= Beginning of Section =

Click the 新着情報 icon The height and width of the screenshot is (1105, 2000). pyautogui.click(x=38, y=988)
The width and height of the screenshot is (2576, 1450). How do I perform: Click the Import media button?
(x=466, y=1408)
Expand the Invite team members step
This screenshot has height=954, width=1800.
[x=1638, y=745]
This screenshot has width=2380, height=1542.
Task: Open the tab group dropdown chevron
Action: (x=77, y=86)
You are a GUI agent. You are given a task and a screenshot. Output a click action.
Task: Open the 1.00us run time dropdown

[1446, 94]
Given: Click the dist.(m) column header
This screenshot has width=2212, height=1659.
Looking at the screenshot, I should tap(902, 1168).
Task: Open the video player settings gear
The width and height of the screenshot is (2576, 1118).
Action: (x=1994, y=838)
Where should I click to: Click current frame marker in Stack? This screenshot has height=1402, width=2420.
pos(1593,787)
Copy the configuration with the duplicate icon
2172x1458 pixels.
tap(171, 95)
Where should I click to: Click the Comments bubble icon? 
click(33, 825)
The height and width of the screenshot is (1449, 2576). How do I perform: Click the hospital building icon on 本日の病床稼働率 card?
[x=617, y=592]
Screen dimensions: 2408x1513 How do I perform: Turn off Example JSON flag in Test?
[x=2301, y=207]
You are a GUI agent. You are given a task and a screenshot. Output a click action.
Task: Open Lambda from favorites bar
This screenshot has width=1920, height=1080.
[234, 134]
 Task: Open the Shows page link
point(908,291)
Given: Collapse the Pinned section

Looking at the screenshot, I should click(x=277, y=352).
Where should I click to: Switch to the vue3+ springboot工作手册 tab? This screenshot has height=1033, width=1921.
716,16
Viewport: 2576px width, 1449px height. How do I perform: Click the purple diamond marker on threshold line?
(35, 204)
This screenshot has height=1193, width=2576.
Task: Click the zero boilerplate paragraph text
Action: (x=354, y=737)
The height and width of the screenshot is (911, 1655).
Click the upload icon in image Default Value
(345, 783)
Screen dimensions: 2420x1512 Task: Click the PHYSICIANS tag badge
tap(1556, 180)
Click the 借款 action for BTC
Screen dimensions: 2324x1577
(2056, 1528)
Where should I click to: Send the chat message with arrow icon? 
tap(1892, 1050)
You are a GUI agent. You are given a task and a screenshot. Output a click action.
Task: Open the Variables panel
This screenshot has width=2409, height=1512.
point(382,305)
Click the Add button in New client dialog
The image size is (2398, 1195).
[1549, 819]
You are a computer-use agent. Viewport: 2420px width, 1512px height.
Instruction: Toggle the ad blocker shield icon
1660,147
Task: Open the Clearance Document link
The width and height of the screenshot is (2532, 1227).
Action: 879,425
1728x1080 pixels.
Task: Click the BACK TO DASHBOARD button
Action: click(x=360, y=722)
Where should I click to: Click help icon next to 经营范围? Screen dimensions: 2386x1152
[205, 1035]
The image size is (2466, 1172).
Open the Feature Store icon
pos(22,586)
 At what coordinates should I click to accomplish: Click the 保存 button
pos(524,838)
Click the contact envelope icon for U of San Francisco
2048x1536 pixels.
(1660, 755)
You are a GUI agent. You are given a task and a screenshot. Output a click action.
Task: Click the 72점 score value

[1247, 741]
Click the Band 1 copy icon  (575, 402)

= End of Section =

• **HOW TO COMPLETE THIS TASK**:
Please print exactly the lines of the entries above, beginning with the line that contains "Task: Open the Variables panel" and ending with the last line.

• **WRITTEN ANSWER**:
Task: Open the Variables panel
This screenshot has width=2409, height=1512.
point(382,305)
Click the Add button in New client dialog
The image size is (2398, 1195).
[1549, 819]
You are a computer-use agent. Viewport: 2420px width, 1512px height.
Instruction: Toggle the ad blocker shield icon
1660,147
Task: Open the Clearance Document link
The width and height of the screenshot is (2532, 1227).
Action: 879,425
1728x1080 pixels.
Task: Click the BACK TO DASHBOARD button
Action: click(x=360, y=722)
Where should I click to: Click help icon next to 经营范围? Screen dimensions: 2386x1152
[205, 1035]
The image size is (2466, 1172).
Open the Feature Store icon
pos(22,586)
 At what coordinates should I click to accomplish: Click the 保存 button
pos(524,838)
Click the contact envelope icon for U of San Francisco
2048x1536 pixels.
(1660, 755)
You are a GUI agent. You are given a task and a screenshot. Output a click action.
Task: Click the 72점 score value

[1247, 741]
Click the Band 1 copy icon  (575, 402)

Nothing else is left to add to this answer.